Revise everything from "1270x952 pixels." down to "tap(128, 569)" in the records below by replacing "previous page" with "prior page" and leaving all other wording unchanged. Omit the pictures from your answer.

── Excerpted data ──

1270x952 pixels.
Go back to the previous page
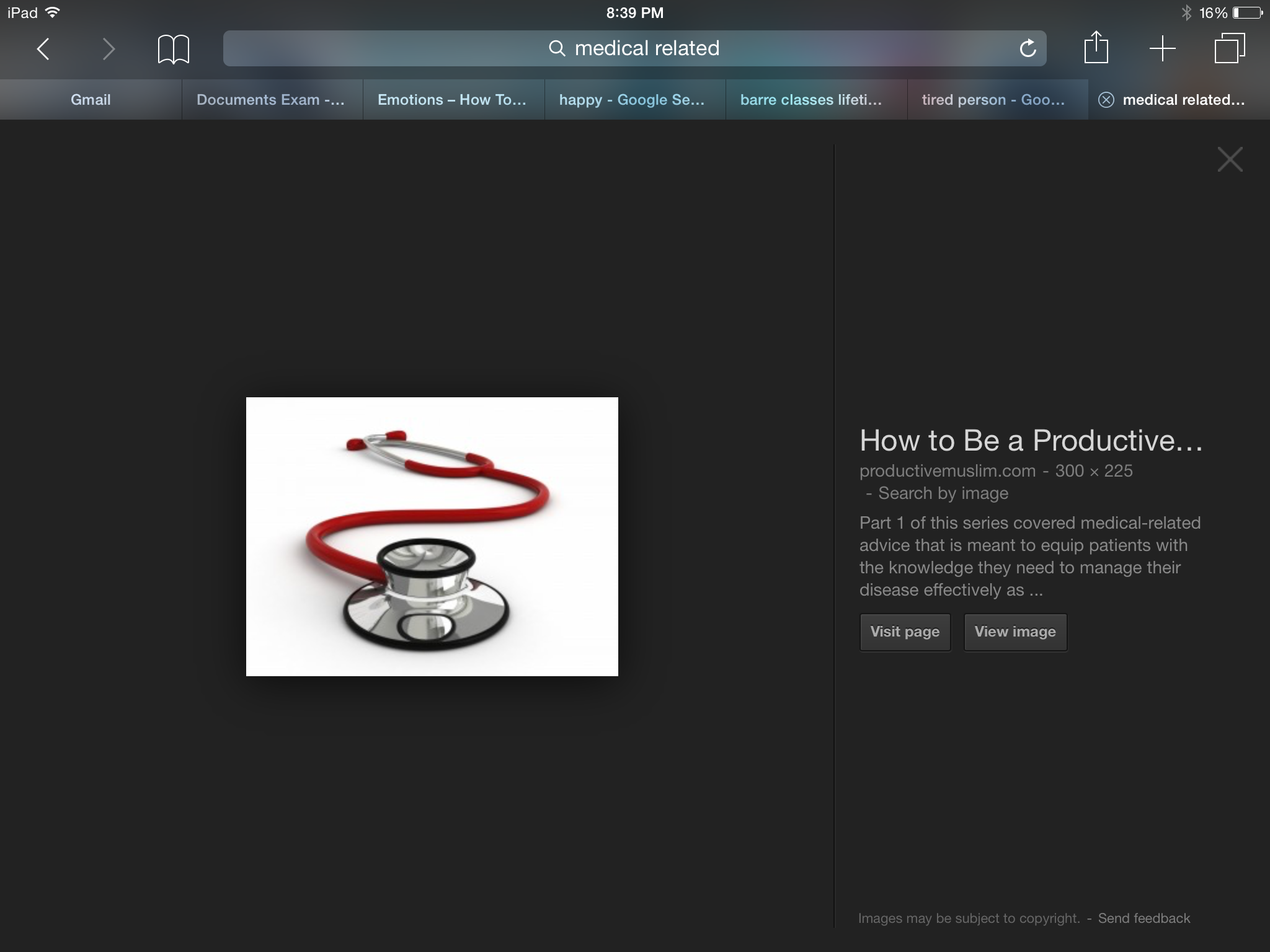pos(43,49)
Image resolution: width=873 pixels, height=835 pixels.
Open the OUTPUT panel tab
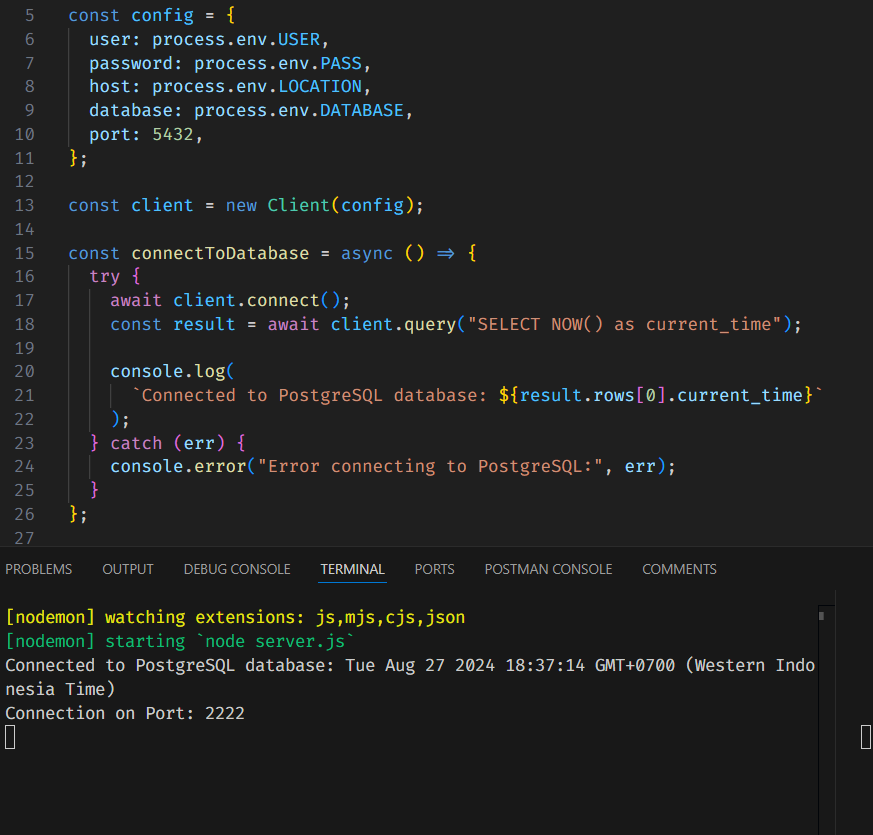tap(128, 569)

───
── Excerpted data ──

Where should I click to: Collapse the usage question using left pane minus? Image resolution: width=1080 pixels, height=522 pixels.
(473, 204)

───

# Written solution
1270x952 pixels.
Go back to the prior page
pos(43,49)
Image resolution: width=873 pixels, height=835 pixels.
Open the OUTPUT panel tab
tap(128, 569)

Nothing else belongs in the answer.